Problem description: The response should contain only those lines of the entries below that include the string "Choose".

Extracted data:
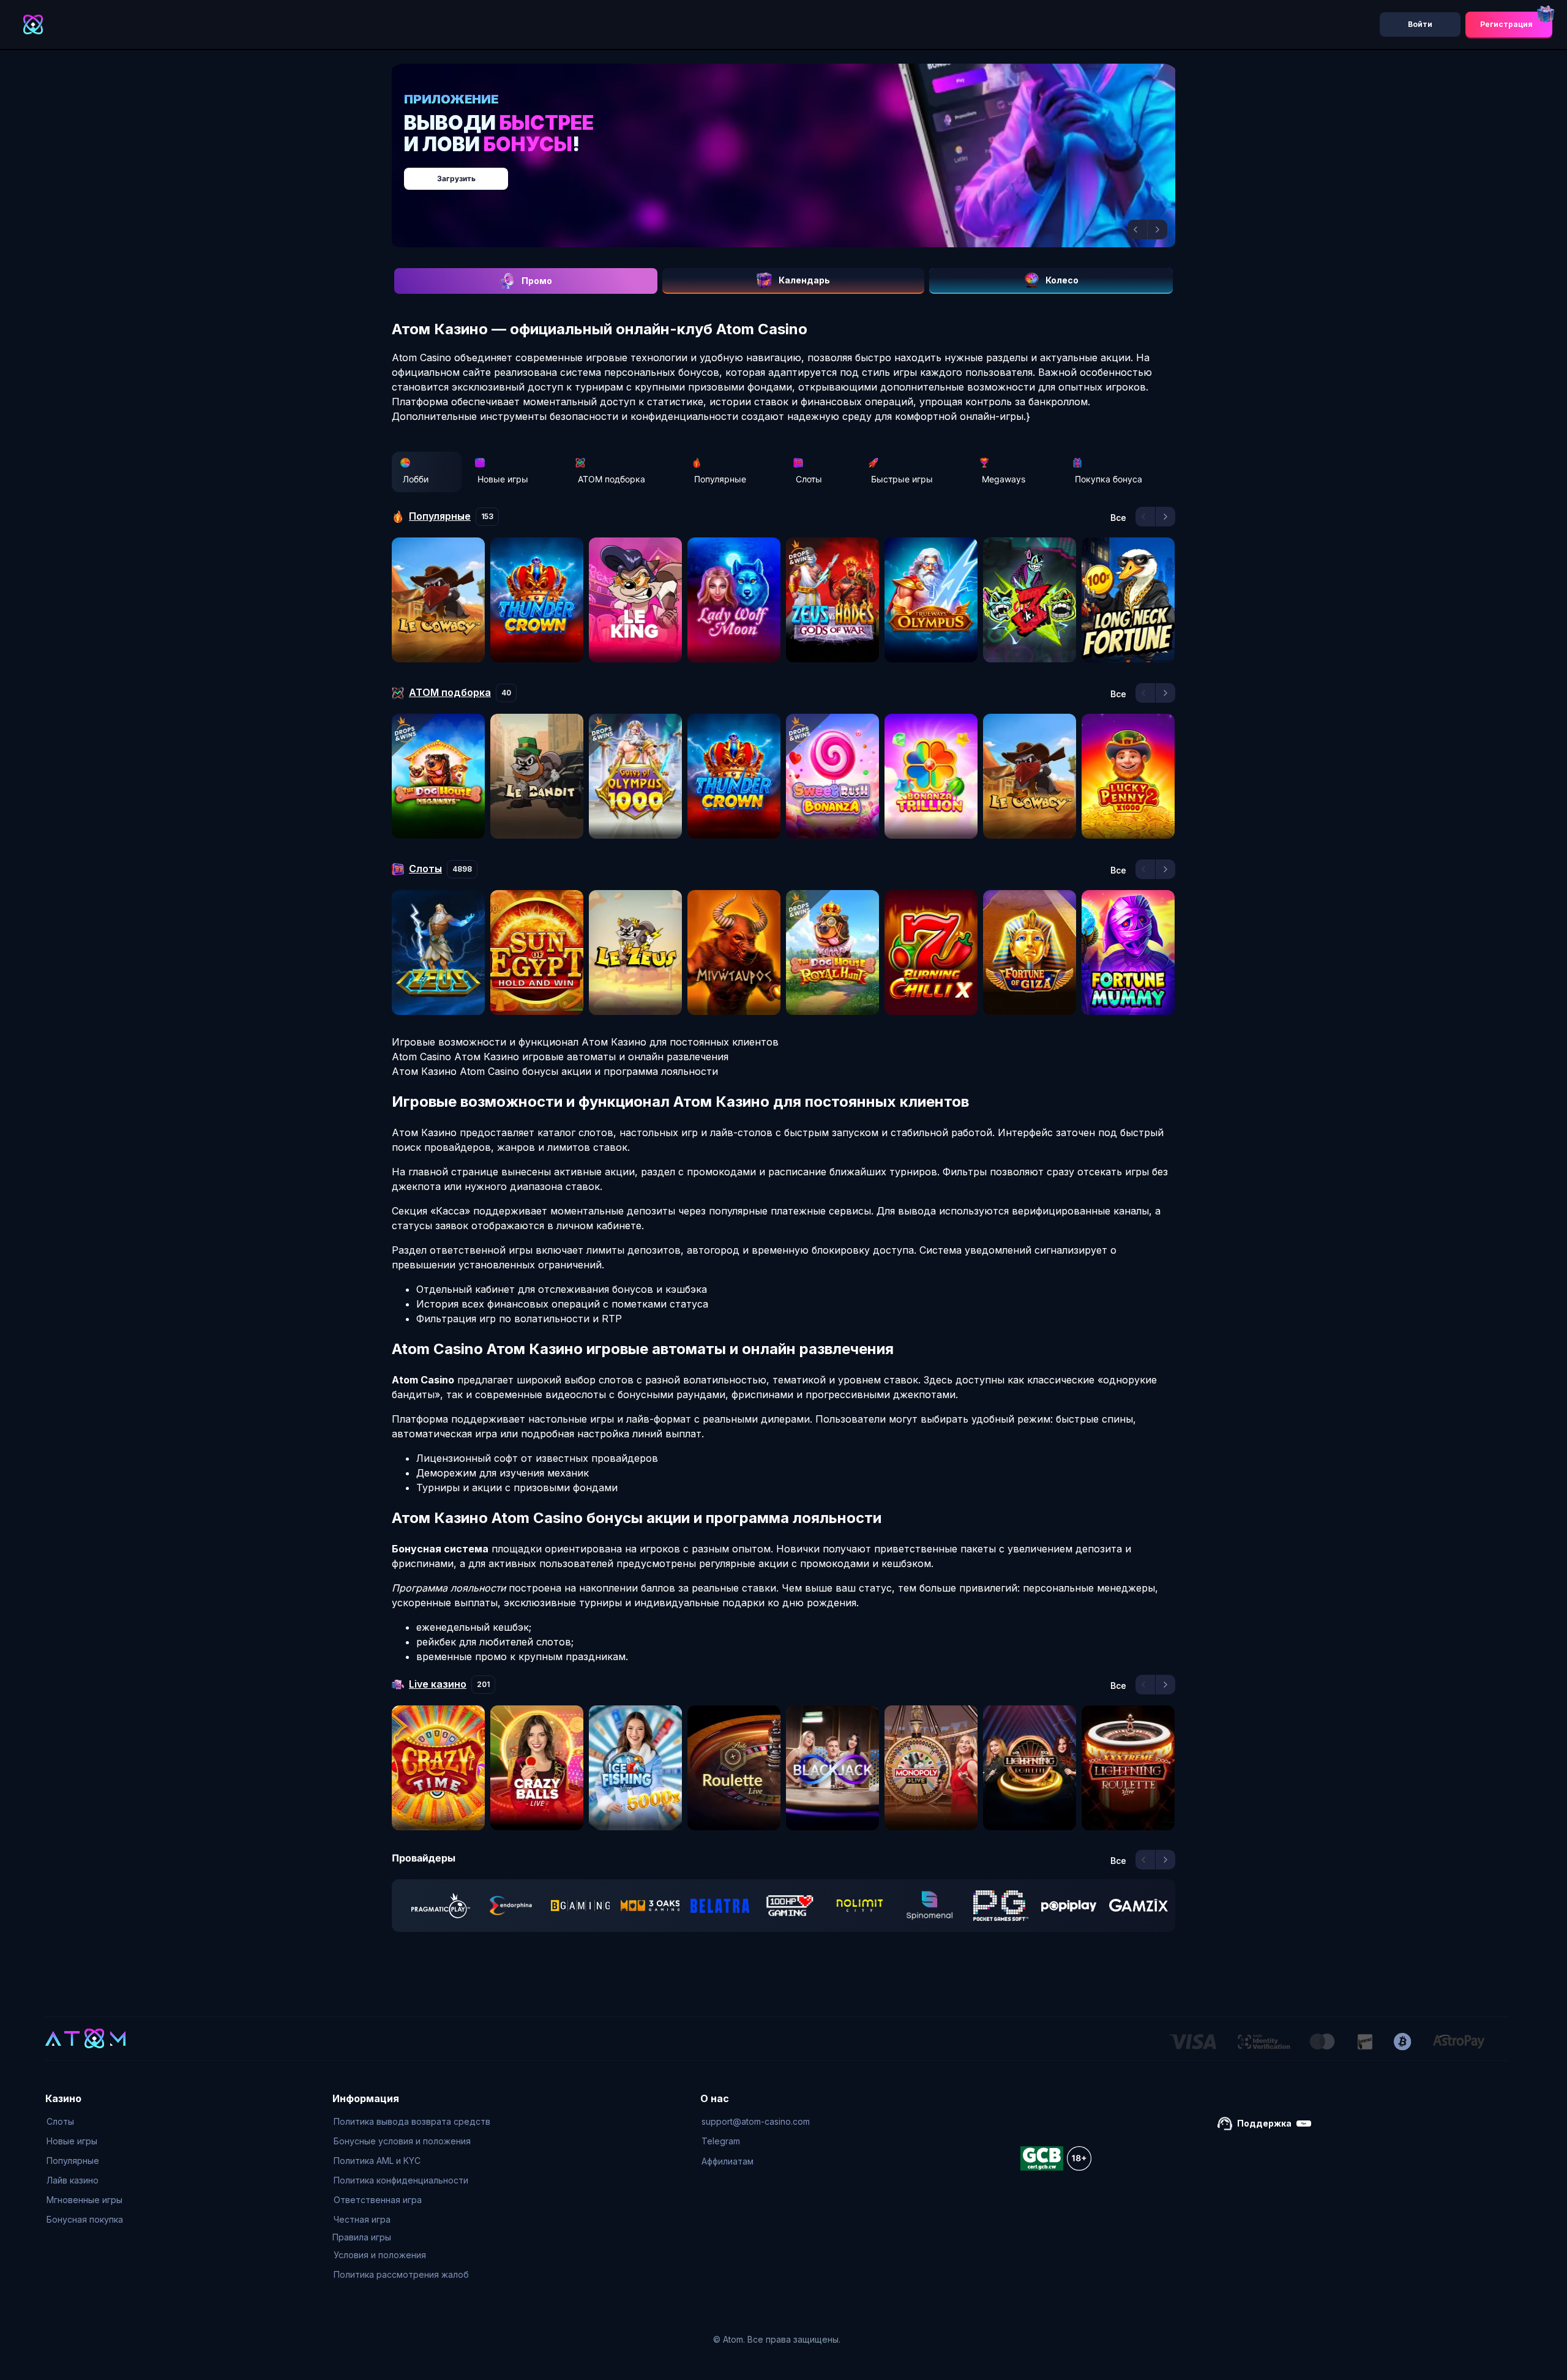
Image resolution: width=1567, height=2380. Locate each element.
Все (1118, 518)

--

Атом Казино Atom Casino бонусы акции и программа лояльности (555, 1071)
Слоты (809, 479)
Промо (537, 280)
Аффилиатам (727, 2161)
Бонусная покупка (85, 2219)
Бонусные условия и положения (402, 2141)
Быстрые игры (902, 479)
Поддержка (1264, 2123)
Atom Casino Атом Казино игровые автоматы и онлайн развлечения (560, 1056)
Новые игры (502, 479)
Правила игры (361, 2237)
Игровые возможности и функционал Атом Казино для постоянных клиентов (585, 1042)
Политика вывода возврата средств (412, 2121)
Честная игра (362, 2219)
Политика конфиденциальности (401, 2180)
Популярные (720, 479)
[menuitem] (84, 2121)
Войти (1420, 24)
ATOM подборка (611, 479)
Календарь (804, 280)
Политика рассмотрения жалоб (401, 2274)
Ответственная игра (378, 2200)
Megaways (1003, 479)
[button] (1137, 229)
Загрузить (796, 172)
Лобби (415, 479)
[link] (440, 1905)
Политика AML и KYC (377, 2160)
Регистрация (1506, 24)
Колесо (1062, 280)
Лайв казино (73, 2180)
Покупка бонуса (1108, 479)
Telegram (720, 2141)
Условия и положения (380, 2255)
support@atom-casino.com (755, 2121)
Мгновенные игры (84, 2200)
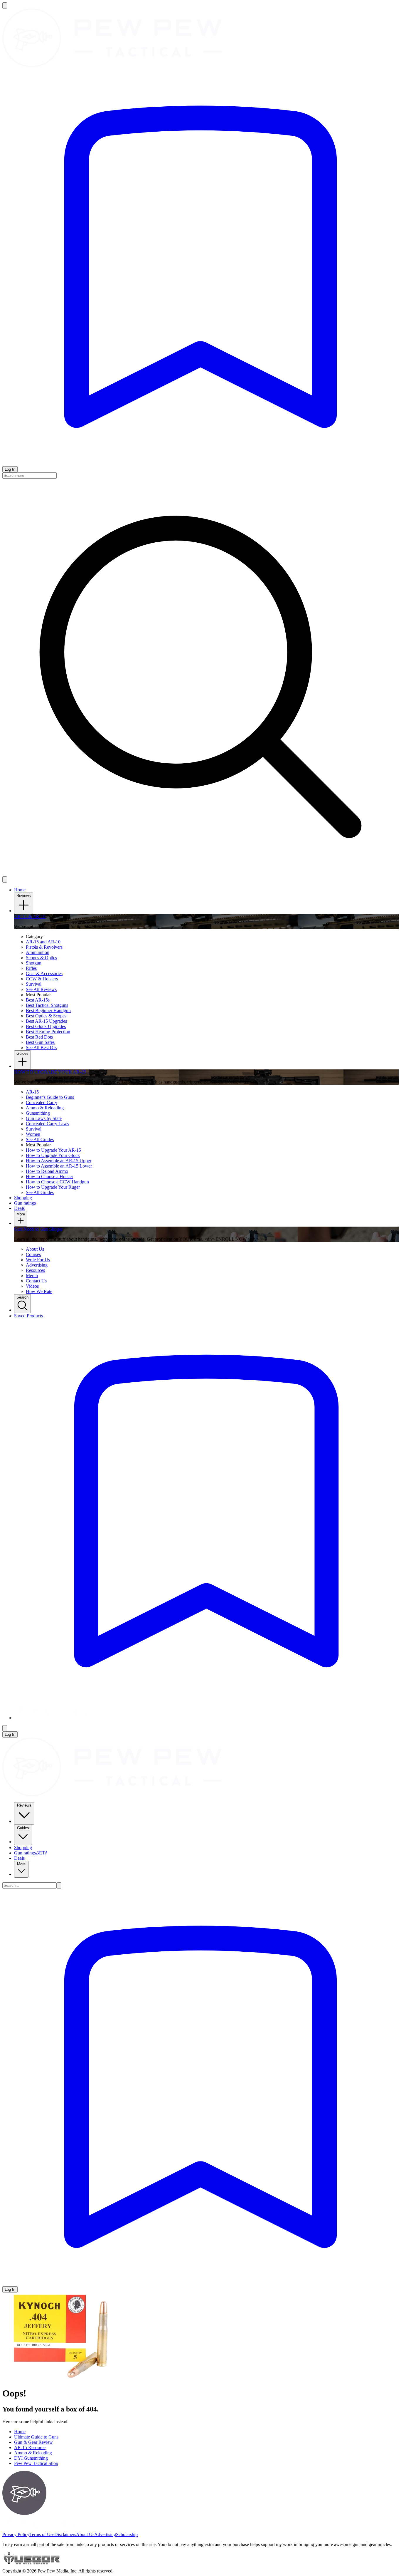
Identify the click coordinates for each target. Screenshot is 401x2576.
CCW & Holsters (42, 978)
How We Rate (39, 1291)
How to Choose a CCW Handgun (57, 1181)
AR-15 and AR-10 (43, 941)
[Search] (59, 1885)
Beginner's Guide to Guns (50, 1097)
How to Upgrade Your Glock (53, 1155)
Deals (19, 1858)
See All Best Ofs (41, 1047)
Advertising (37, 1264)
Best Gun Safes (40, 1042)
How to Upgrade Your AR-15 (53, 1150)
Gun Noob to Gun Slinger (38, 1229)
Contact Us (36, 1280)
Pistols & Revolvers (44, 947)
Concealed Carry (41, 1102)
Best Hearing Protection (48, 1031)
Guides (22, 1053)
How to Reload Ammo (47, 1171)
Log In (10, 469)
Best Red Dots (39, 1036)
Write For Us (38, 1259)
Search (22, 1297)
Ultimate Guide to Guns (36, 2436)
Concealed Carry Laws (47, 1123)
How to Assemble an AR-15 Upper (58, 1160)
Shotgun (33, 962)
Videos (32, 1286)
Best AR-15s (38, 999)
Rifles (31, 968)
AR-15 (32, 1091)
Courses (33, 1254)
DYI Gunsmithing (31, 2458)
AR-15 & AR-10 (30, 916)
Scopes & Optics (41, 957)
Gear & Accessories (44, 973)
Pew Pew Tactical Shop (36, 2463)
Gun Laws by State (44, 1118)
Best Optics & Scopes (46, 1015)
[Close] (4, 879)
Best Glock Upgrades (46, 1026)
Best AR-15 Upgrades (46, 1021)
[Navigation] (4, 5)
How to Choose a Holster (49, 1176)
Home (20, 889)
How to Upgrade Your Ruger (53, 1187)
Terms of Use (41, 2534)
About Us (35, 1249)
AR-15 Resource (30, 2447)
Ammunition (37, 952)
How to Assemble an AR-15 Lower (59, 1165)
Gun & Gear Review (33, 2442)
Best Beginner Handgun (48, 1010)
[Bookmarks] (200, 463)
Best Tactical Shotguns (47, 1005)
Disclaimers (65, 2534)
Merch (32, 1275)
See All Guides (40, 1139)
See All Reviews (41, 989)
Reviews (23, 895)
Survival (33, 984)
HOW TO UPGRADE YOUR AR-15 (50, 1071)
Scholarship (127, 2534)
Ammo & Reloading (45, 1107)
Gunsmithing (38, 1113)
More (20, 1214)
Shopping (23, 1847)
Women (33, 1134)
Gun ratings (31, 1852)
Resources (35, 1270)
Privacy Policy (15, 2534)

Answer area:
How to Choose a CCW Handgun (57, 1181)
How to Choose a Holster (49, 1176)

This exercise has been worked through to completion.